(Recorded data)
>>>

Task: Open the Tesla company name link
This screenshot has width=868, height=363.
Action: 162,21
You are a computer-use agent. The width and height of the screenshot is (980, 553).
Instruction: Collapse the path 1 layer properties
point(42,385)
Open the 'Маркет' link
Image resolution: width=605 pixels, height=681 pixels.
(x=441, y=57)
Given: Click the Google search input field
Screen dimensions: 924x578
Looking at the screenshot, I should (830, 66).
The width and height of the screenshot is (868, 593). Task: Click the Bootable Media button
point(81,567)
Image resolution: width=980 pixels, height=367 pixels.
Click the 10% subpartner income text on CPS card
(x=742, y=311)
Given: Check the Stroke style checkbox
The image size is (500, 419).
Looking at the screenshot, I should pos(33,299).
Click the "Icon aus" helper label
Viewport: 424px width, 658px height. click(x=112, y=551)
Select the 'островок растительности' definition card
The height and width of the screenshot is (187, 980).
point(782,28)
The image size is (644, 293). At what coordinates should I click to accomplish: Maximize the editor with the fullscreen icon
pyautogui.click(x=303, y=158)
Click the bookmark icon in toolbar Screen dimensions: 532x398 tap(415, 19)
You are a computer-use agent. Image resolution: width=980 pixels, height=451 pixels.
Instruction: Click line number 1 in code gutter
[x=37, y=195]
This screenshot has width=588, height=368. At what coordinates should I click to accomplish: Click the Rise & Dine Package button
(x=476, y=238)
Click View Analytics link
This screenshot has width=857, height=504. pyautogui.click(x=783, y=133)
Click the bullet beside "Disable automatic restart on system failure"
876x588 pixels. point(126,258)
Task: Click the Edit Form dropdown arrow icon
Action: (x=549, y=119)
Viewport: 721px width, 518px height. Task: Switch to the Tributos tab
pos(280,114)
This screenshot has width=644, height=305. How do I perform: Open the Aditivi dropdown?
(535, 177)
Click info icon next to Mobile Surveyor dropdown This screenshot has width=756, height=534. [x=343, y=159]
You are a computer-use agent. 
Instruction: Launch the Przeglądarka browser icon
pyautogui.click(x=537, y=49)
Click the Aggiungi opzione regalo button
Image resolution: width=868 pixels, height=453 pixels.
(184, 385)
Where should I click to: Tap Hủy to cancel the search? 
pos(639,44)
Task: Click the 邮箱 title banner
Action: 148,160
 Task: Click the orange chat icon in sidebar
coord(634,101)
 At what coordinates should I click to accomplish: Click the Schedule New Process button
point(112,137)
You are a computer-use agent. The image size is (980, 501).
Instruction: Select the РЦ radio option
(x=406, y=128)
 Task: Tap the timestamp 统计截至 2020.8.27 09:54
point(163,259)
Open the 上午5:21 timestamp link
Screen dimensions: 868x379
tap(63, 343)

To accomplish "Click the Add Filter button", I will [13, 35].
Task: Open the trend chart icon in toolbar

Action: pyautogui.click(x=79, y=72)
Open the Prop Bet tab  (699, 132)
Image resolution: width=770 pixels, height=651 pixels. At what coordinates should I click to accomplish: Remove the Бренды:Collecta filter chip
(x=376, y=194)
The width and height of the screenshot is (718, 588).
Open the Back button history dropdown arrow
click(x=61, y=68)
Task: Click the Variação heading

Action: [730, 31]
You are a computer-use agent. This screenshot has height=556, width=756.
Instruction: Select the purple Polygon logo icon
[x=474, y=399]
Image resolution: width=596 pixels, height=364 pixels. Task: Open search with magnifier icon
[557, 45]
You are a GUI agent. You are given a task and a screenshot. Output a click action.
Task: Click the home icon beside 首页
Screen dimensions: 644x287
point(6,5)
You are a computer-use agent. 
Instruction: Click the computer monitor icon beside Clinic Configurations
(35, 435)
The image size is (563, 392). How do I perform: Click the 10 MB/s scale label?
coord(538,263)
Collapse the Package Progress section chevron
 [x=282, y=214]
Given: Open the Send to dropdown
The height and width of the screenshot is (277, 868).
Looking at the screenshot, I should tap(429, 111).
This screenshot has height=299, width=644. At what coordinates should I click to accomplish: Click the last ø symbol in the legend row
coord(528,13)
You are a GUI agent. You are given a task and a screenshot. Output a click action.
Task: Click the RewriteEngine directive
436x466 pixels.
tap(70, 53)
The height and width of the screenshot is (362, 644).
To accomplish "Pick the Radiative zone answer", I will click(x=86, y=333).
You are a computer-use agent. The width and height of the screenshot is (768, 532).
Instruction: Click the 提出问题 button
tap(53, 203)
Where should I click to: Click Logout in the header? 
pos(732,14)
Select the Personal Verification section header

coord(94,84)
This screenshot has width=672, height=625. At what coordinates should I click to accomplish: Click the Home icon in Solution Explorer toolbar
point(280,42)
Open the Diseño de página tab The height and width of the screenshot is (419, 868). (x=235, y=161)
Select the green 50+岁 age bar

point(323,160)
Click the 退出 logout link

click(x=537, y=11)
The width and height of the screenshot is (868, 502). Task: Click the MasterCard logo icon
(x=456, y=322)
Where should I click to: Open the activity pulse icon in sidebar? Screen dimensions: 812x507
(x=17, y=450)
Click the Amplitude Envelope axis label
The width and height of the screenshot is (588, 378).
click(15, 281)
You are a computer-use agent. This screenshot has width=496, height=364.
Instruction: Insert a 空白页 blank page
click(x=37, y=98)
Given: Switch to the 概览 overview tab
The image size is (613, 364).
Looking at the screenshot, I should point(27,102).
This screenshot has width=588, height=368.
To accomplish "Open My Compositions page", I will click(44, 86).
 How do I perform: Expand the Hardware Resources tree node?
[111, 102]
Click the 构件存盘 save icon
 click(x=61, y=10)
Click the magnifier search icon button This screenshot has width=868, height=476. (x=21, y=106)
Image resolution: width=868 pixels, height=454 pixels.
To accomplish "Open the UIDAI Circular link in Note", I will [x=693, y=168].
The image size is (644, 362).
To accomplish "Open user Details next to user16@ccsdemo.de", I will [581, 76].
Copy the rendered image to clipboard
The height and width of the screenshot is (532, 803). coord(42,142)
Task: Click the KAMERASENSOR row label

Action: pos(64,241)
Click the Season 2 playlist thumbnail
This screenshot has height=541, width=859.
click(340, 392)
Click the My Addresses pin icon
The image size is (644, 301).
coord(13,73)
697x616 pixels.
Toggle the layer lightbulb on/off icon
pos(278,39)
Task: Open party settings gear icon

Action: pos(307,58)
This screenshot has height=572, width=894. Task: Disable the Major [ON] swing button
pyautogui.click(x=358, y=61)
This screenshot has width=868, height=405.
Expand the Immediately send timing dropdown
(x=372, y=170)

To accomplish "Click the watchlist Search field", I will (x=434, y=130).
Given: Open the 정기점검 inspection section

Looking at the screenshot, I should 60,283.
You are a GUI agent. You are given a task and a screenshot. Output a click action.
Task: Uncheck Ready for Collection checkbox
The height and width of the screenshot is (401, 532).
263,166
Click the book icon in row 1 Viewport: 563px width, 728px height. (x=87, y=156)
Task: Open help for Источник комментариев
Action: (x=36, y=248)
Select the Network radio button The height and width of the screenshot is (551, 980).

<<<

#### [EXERCISE REQUIREMENTS]
Every entry must be output again, exactly as written above.

#### [YOUR RESPONSE]
Task: Open the Tesla company name link
This screenshot has width=868, height=363.
Action: 162,21
You are a computer-use agent. The width and height of the screenshot is (980, 553).
Instruction: Collapse the path 1 layer properties
point(42,385)
Open the 'Маркет' link
Image resolution: width=605 pixels, height=681 pixels.
(x=441, y=57)
Given: Click the Google search input field
Screen dimensions: 924x578
Looking at the screenshot, I should (830, 66).
The width and height of the screenshot is (868, 593). Task: Click the Bootable Media button
point(81,567)
Image resolution: width=980 pixels, height=367 pixels.
Click the 10% subpartner income text on CPS card
(x=742, y=311)
Given: Check the Stroke style checkbox
The image size is (500, 419).
Looking at the screenshot, I should pos(33,299).
Click the "Icon aus" helper label
Viewport: 424px width, 658px height. click(x=112, y=551)
Select the 'островок растительности' definition card
The height and width of the screenshot is (187, 980).
point(782,28)
The image size is (644, 293). At what coordinates should I click to accomplish: Maximize the editor with the fullscreen icon
pyautogui.click(x=303, y=158)
Click the bookmark icon in toolbar Screen dimensions: 532x398 tap(415, 19)
You are a computer-use agent. Image resolution: width=980 pixels, height=451 pixels.
Instruction: Click line number 1 in code gutter
[x=37, y=195]
This screenshot has width=588, height=368. At what coordinates should I click to accomplish: Click the Rise & Dine Package button
(x=476, y=238)
Click View Analytics link
This screenshot has width=857, height=504. pyautogui.click(x=783, y=133)
Click the bullet beside "Disable automatic restart on system failure"
876x588 pixels. point(126,258)
Task: Click the Edit Form dropdown arrow icon
Action: (x=549, y=119)
Viewport: 721px width, 518px height. Task: Switch to the Tributos tab
pos(280,114)
This screenshot has width=644, height=305. How do I perform: Open the Aditivi dropdown?
(535, 177)
Click info icon next to Mobile Surveyor dropdown This screenshot has width=756, height=534. [x=343, y=159]
You are a computer-use agent. 
Instruction: Launch the Przeglądarka browser icon
pyautogui.click(x=537, y=49)
Click the Aggiungi opzione regalo button
Image resolution: width=868 pixels, height=453 pixels.
(184, 385)
Where should I click to: Tap Hủy to cancel the search? 
pos(639,44)
Task: Click the 邮箱 title banner
Action: 148,160
 Task: Click the orange chat icon in sidebar
coord(634,101)
 At what coordinates should I click to accomplish: Click the Schedule New Process button
point(112,137)
You are a computer-use agent. The image size is (980, 501).
Instruction: Select the РЦ radio option
(x=406, y=128)
 Task: Tap the timestamp 统计截至 2020.8.27 09:54
point(163,259)
Open the 上午5:21 timestamp link
Screen dimensions: 868x379
tap(63, 343)

To accomplish "Click the Add Filter button", I will [13, 35].
Task: Open the trend chart icon in toolbar

Action: pyautogui.click(x=79, y=72)
Open the Prop Bet tab  (699, 132)
Image resolution: width=770 pixels, height=651 pixels. At what coordinates should I click to accomplish: Remove the Бренды:Collecta filter chip
(x=376, y=194)
The width and height of the screenshot is (718, 588).
Open the Back button history dropdown arrow
click(x=61, y=68)
Task: Click the Variação heading

Action: [730, 31]
You are a computer-use agent. This screenshot has height=556, width=756.
Instruction: Select the purple Polygon logo icon
[x=474, y=399]
Image resolution: width=596 pixels, height=364 pixels. Task: Open search with magnifier icon
[557, 45]
You are a GUI agent. You are given a task and a screenshot. Output a click action.
Task: Click the home icon beside 首页
Screen dimensions: 644x287
point(6,5)
You are a computer-use agent. 
Instruction: Click the computer monitor icon beside Clinic Configurations
(35, 435)
The image size is (563, 392). How do I perform: Click the 10 MB/s scale label?
coord(538,263)
Collapse the Package Progress section chevron
 [x=282, y=214]
Given: Open the Send to dropdown
The height and width of the screenshot is (277, 868).
Looking at the screenshot, I should tap(429, 111).
This screenshot has height=299, width=644. At what coordinates should I click to accomplish: Click the last ø symbol in the legend row
coord(528,13)
You are a GUI agent. You are given a task and a screenshot. Output a click action.
Task: Click the RewriteEngine directive
436x466 pixels.
tap(70, 53)
The height and width of the screenshot is (362, 644).
To accomplish "Pick the Radiative zone answer", I will click(x=86, y=333).
You are a computer-use agent. The width and height of the screenshot is (768, 532).
Instruction: Click the 提出问题 button
tap(53, 203)
Where should I click to: Click Logout in the header? 
pos(732,14)
Select the Personal Verification section header

coord(94,84)
This screenshot has width=672, height=625. At what coordinates should I click to accomplish: Click the Home icon in Solution Explorer toolbar
point(280,42)
Open the Diseño de página tab The height and width of the screenshot is (419, 868). (x=235, y=161)
Select the green 50+岁 age bar

point(323,160)
Click the 退出 logout link

click(x=537, y=11)
The width and height of the screenshot is (868, 502). Task: Click the MasterCard logo icon
(x=456, y=322)
Where should I click to: Open the activity pulse icon in sidebar? Screen dimensions: 812x507
(x=17, y=450)
Click the Amplitude Envelope axis label
The width and height of the screenshot is (588, 378).
click(15, 281)
You are a computer-use agent. This screenshot has width=496, height=364.
Instruction: Insert a 空白页 blank page
click(x=37, y=98)
Given: Switch to the 概览 overview tab
The image size is (613, 364).
Looking at the screenshot, I should point(27,102).
This screenshot has width=588, height=368.
To accomplish "Open My Compositions page", I will click(44, 86).
 How do I perform: Expand the Hardware Resources tree node?
[111, 102]
Click the 构件存盘 save icon
 click(x=61, y=10)
Click the magnifier search icon button This screenshot has width=868, height=476. (x=21, y=106)
Image resolution: width=868 pixels, height=454 pixels.
To accomplish "Open the UIDAI Circular link in Note", I will [x=693, y=168].
The image size is (644, 362).
To accomplish "Open user Details next to user16@ccsdemo.de", I will [581, 76].
Copy the rendered image to clipboard
The height and width of the screenshot is (532, 803). coord(42,142)
Task: Click the KAMERASENSOR row label

Action: pos(64,241)
Click the Season 2 playlist thumbnail
This screenshot has height=541, width=859.
click(340, 392)
Click the My Addresses pin icon
The image size is (644, 301).
coord(13,73)
697x616 pixels.
Toggle the layer lightbulb on/off icon
pos(278,39)
Task: Open party settings gear icon

Action: pos(307,58)
This screenshot has height=572, width=894. Task: Disable the Major [ON] swing button
pyautogui.click(x=358, y=61)
This screenshot has width=868, height=405.
Expand the Immediately send timing dropdown
(x=372, y=170)

To accomplish "Click the watchlist Search field", I will (x=434, y=130).
Given: Open the 정기점검 inspection section

Looking at the screenshot, I should 60,283.
You are a GUI agent. You are given a task and a screenshot. Output a click action.
Task: Uncheck Ready for Collection checkbox
The height and width of the screenshot is (401, 532).
263,166
Click the book icon in row 1 Viewport: 563px width, 728px height. (x=87, y=156)
Task: Open help for Источник комментариев
Action: (x=36, y=248)
Select the Network radio button The height and width of the screenshot is (551, 980).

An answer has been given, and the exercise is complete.